DATA SUPPLIED:
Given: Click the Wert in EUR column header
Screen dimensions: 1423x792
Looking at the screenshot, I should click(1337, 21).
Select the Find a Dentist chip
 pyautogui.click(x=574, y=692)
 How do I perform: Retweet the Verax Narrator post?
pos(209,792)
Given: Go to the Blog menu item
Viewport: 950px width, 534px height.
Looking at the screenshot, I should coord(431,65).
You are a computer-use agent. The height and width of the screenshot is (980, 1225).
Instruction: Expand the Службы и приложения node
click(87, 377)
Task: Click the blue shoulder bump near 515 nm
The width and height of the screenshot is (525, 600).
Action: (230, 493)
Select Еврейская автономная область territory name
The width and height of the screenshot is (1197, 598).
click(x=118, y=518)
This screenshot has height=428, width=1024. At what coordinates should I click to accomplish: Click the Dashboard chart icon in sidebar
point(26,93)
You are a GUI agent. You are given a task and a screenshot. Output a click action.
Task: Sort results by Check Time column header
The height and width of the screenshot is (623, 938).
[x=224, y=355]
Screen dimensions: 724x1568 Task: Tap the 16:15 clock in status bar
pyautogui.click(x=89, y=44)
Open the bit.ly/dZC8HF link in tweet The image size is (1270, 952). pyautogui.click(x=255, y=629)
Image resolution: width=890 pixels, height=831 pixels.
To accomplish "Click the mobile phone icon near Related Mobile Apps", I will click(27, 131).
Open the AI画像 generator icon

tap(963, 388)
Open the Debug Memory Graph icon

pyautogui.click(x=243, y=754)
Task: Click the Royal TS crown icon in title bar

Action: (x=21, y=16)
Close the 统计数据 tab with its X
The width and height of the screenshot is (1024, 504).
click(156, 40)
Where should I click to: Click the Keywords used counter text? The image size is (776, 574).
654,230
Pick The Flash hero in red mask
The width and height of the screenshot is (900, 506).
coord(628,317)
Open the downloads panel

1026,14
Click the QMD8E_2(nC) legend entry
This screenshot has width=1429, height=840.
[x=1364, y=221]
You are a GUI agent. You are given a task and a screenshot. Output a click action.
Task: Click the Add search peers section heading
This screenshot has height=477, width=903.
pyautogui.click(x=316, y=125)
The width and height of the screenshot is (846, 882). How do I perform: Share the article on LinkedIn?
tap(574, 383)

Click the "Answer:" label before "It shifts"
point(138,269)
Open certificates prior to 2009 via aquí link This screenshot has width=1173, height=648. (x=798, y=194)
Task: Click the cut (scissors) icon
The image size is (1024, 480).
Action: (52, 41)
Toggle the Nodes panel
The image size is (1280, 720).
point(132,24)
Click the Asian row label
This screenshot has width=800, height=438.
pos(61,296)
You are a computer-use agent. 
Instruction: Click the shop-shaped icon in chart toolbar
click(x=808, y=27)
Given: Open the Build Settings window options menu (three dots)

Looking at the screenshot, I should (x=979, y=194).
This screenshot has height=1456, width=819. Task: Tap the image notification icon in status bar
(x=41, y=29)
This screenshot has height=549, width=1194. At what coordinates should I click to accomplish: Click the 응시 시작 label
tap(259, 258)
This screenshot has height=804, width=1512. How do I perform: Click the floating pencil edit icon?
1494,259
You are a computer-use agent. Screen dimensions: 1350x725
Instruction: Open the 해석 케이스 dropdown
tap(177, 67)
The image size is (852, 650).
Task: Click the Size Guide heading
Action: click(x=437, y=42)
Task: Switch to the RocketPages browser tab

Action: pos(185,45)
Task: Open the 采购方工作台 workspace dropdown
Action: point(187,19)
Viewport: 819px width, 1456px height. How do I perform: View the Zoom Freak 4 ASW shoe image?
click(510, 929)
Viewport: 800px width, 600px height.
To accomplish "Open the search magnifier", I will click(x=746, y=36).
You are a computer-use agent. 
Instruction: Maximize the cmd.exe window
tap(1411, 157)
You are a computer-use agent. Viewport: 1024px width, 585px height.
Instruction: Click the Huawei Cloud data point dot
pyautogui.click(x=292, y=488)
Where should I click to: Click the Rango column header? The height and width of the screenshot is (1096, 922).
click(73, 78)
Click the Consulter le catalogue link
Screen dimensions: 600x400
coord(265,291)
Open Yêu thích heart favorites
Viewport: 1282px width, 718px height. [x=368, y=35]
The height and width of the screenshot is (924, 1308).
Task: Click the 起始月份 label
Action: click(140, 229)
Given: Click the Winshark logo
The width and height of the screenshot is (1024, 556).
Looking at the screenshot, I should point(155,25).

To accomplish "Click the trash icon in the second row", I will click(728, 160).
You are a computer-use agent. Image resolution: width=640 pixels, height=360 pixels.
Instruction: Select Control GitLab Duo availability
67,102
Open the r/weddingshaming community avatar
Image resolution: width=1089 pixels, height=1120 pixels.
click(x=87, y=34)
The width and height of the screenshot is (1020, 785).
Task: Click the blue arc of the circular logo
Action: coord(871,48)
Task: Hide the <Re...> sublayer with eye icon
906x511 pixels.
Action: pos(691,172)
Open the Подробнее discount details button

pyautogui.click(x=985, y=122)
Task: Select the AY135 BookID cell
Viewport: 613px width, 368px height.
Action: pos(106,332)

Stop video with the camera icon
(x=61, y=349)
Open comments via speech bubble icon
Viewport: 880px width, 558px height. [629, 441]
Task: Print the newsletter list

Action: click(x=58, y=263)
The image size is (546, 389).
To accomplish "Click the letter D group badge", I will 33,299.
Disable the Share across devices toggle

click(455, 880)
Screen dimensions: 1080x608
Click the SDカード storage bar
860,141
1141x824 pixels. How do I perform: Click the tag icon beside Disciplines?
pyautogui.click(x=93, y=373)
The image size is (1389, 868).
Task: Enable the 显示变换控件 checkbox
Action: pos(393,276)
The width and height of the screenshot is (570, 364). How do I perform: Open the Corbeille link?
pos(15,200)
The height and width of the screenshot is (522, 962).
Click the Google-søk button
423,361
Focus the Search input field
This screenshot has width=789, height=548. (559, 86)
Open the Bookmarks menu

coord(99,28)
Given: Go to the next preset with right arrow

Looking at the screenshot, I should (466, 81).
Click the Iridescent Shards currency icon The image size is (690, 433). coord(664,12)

PROBLEM DETAILS: Please echo all of the entries above word for word, without changing anything.

TASK ANSWER:
Given: Click the Wert in EUR column header
Screen dimensions: 1423x792
Looking at the screenshot, I should click(1337, 21).
Select the Find a Dentist chip
 pyautogui.click(x=574, y=692)
 How do I perform: Retweet the Verax Narrator post?
pos(209,792)
Given: Go to the Blog menu item
Viewport: 950px width, 534px height.
Looking at the screenshot, I should coord(431,65).
You are a computer-use agent. The height and width of the screenshot is (980, 1225).
Instruction: Expand the Службы и приложения node
click(87, 377)
Task: Click the blue shoulder bump near 515 nm
The width and height of the screenshot is (525, 600).
Action: (230, 493)
Select Еврейская автономная область territory name
The width and height of the screenshot is (1197, 598).
click(x=118, y=518)
This screenshot has height=428, width=1024. At what coordinates should I click to accomplish: Click the Dashboard chart icon in sidebar
point(26,93)
You are a GUI agent. You are given a task and a screenshot. Output a click action.
Task: Sort results by Check Time column header
The height and width of the screenshot is (623, 938).
[x=224, y=355]
Screen dimensions: 724x1568 Task: Tap the 16:15 clock in status bar
pyautogui.click(x=89, y=44)
Open the bit.ly/dZC8HF link in tweet The image size is (1270, 952). pyautogui.click(x=255, y=629)
Image resolution: width=890 pixels, height=831 pixels.
To accomplish "Click the mobile phone icon near Related Mobile Apps", I will click(27, 131).
Open the AI画像 generator icon

tap(963, 388)
Open the Debug Memory Graph icon

pyautogui.click(x=243, y=754)
Task: Click the Royal TS crown icon in title bar

Action: (x=21, y=16)
Close the 统计数据 tab with its X
The width and height of the screenshot is (1024, 504).
click(156, 40)
Where should I click to: Click the Keywords used counter text? The image size is (776, 574).
654,230
Pick The Flash hero in red mask
The width and height of the screenshot is (900, 506).
coord(628,317)
Open the downloads panel

1026,14
Click the QMD8E_2(nC) legend entry
This screenshot has width=1429, height=840.
[x=1364, y=221]
You are a GUI agent. You are given a task and a screenshot. Output a click action.
Task: Click the Add search peers section heading
This screenshot has height=477, width=903.
pyautogui.click(x=316, y=125)
The width and height of the screenshot is (846, 882). How do I perform: Share the article on LinkedIn?
tap(574, 383)

Click the "Answer:" label before "It shifts"
point(138,269)
Open certificates prior to 2009 via aquí link This screenshot has width=1173, height=648. (x=798, y=194)
Task: Click the cut (scissors) icon
The image size is (1024, 480).
Action: (52, 41)
Toggle the Nodes panel
The image size is (1280, 720).
point(132,24)
Click the Asian row label
This screenshot has width=800, height=438.
pos(61,296)
You are a computer-use agent. 
Instruction: Click the shop-shaped icon in chart toolbar
click(x=808, y=27)
Given: Open the Build Settings window options menu (three dots)

Looking at the screenshot, I should (x=979, y=194).
This screenshot has height=1456, width=819. Task: Tap the image notification icon in status bar
(x=41, y=29)
This screenshot has height=549, width=1194. At what coordinates should I click to accomplish: Click the 응시 시작 label
tap(259, 258)
This screenshot has height=804, width=1512. How do I perform: Click the floating pencil edit icon?
1494,259
You are a computer-use agent. Screen dimensions: 1350x725
Instruction: Open the 해석 케이스 dropdown
tap(177, 67)
The image size is (852, 650).
Task: Click the Size Guide heading
Action: click(x=437, y=42)
Task: Switch to the RocketPages browser tab

Action: pos(185,45)
Task: Open the 采购方工作台 workspace dropdown
Action: point(187,19)
Viewport: 819px width, 1456px height. How do I perform: View the Zoom Freak 4 ASW shoe image?
click(510, 929)
Viewport: 800px width, 600px height.
To accomplish "Open the search magnifier", I will click(x=746, y=36).
You are a computer-use agent. 
Instruction: Maximize the cmd.exe window
tap(1411, 157)
You are a computer-use agent. Viewport: 1024px width, 585px height.
Instruction: Click the Huawei Cloud data point dot
pyautogui.click(x=292, y=488)
Where should I click to: Click the Rango column header? The height and width of the screenshot is (1096, 922).
click(73, 78)
Click the Consulter le catalogue link
Screen dimensions: 600x400
coord(265,291)
Open Yêu thích heart favorites
Viewport: 1282px width, 718px height. [x=368, y=35]
The height and width of the screenshot is (924, 1308).
Task: Click the 起始月份 label
Action: click(140, 229)
Given: Click the Winshark logo
The width and height of the screenshot is (1024, 556).
Looking at the screenshot, I should point(155,25).

To accomplish "Click the trash icon in the second row", I will click(728, 160).
You are a computer-use agent. Image resolution: width=640 pixels, height=360 pixels.
Instruction: Select Control GitLab Duo availability
67,102
Open the r/weddingshaming community avatar
Image resolution: width=1089 pixels, height=1120 pixels.
click(x=87, y=34)
The width and height of the screenshot is (1020, 785).
Task: Click the blue arc of the circular logo
Action: coord(871,48)
Task: Hide the <Re...> sublayer with eye icon
906x511 pixels.
Action: pos(691,172)
Open the Подробнее discount details button

pyautogui.click(x=985, y=122)
Task: Select the AY135 BookID cell
Viewport: 613px width, 368px height.
Action: pos(106,332)

Stop video with the camera icon
(x=61, y=349)
Open comments via speech bubble icon
Viewport: 880px width, 558px height. [629, 441]
Task: Print the newsletter list

Action: click(x=58, y=263)
The image size is (546, 389).
To accomplish "Click the letter D group badge", I will 33,299.
Disable the Share across devices toggle

click(455, 880)
Screen dimensions: 1080x608
Click the SDカード storage bar
860,141
1141x824 pixels. How do I perform: Click the tag icon beside Disciplines?
pyautogui.click(x=93, y=373)
The image size is (1389, 868).
Task: Enable the 显示变换控件 checkbox
Action: pos(393,276)
The width and height of the screenshot is (570, 364). How do I perform: Open the Corbeille link?
pos(15,200)
The height and width of the screenshot is (522, 962).
Click the Google-søk button
423,361
Focus the Search input field
This screenshot has width=789, height=548. (559, 86)
Open the Bookmarks menu

coord(99,28)
Given: Go to the next preset with right arrow

Looking at the screenshot, I should (466, 81).
Click the Iridescent Shards currency icon The image size is (690, 433). coord(664,12)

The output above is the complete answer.